Computational Generalization of Mixed Models on Large-Scale Data with Applications to Genetic Studies

Abstract


 
 
 
 Aims: To discuss different LMM-based approaches applied in GWAS and software packages implementation and Classify different computational tools that applies LMM approaches according to their applicability and performance. To identify possible SNPs associated to a particular disease using different computational tools based on LMM approaches.

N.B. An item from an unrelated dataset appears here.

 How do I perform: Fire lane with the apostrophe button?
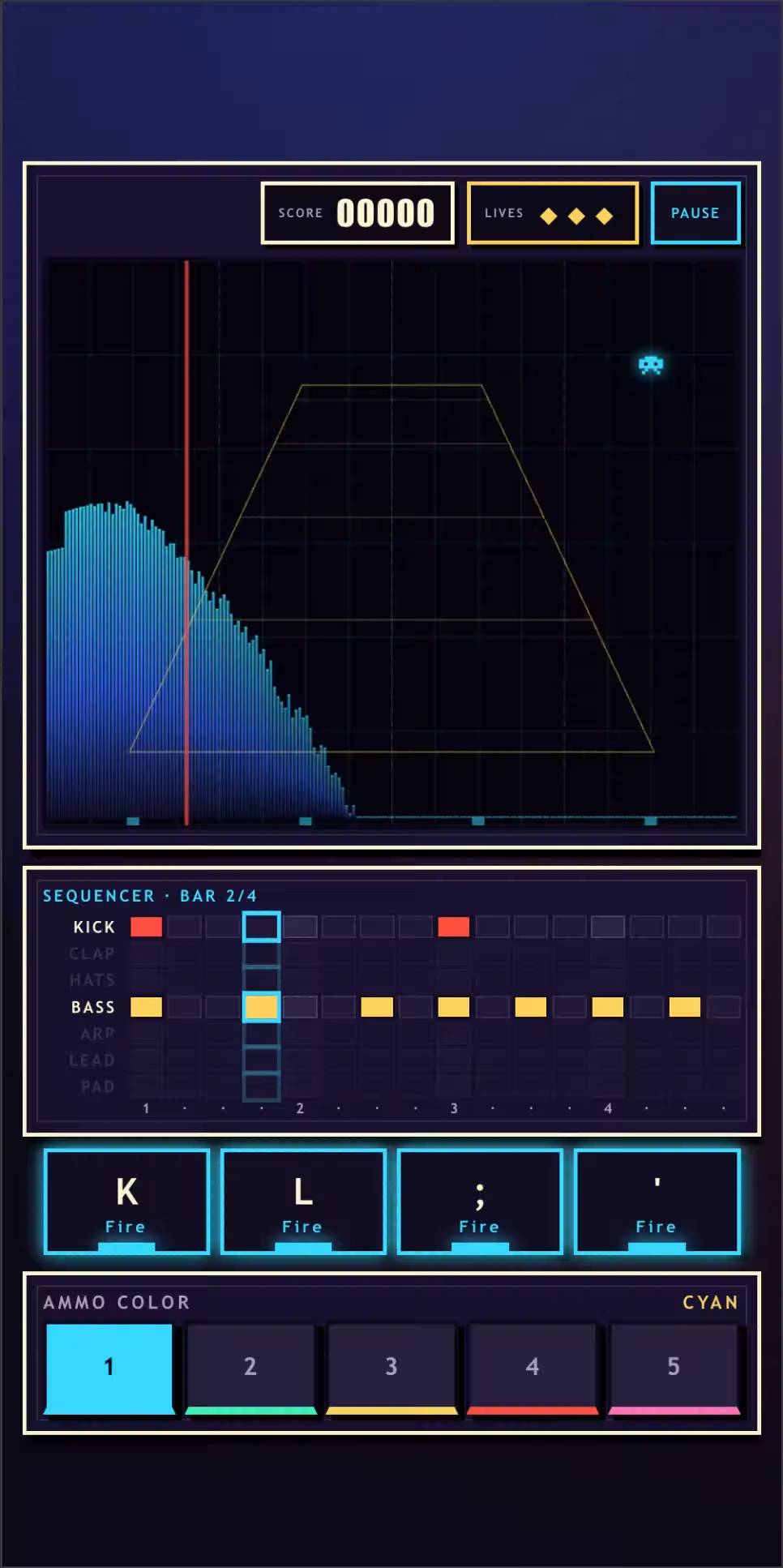(x=657, y=1202)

To estimate genetic and residual variance parameters that account phenotypic variation of the disease.
 Study Design: Case control study
 Place and Duration of Study: The research was carried out in Tanzania at African Institute of Mathematical Science for six months.

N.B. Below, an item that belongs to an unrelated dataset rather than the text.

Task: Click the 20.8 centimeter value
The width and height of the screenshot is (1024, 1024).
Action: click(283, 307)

 Methodology: Linear Mixed Models (LMMs) are widely applied in genomic wide associations studies (GWAS) owing to their effectiveness of correcting hidden relationship, population structure and family structure. This essay is aimed at exploring different mathematical approaches of LMMs in GWAS. These approaches are linear mixed model with inclusion of all markers (LMMi) and linear mixed model with exclusion of all markers (LMMe) when calculating genetic relationship matrix. LMMi is more efficient as compared to LMMe when applied in studies of randomly ascertained quantitative traits. The LMM approaches are classified based on their applicability and performance. Two computational GWAS tools namely, PLINK and EMMAX were used which were based on LMM approaches to analyze unpublished real data from West Africa (Gambia and Ghana). Genetic and residual variance parameters were estimated that accounted for the phenotypic variation of the disease to be 0.0594 and 0.0723. A total of 338408 variants and 959 people (484 males, 405 females and 70 missing phenotypes) pass filters and quality control using PLINK was used in the study. Among the remaining phenotypes, 864 are cases and 95 are controls. The performance of different mathematical approaches of LMMs and their software implementation, including EMMAX and Plink via the application to a GWAS of tuberculosis (TB) in 959 individuals in West Africa (Ghana and Gambia) was compared. Of these 864 cases of TB and 95 healthy individuals retained after quality control (QC) using Plink, and 329601 autosome single nucleotide polymorphisms (from chromosome 1 to chromosome 22) included in the analysis after 288 duplicands ID individuals removed after QC. The LMM approaches are classified based on their applicability and performance. Two computational GWAS tools, namely Plink and EMMAX were used in the analysis of data. Genetic and residual variance parameters were estimated that accounted for the phenotypic variation of the disease to be 0.0594 and 0.0723.
 Results: Result showed that SNPs associated with tuberculosis were on chromosome 17 and SNP on chromosome 13 with both having false discovery rate with step up significance value. Plink failed to correct hidden relatedness. Although EMMAX reduced the false positive rate, it still exhibited very low presence of stratification.
 Conclusion: This study aimed at understanding and exploring different approaches of mixed models as applied in genetic studies. Overview of genetic variation, advantages, successes and application of mixed models and current challenges of mixed models in GWAS were discussed. Moreover, the study showed that SNPs was associated with a particular disease using computational tools that applies LMM approaches. The summary statistics from PLINK and EMMAX found two causal SNPs associated with the TB. These SNPs were rs7225581 on chromosome 17 and SNP rs4941412 on chromosome 13 with both having 0.69% FDR H. However, PLINK failed to correct hidden relatedness. This phenotypic variation showed that all common single nucleotide polymorphisms (SNPs) expressed approximately 18.52% of phenotypic variation of the disease.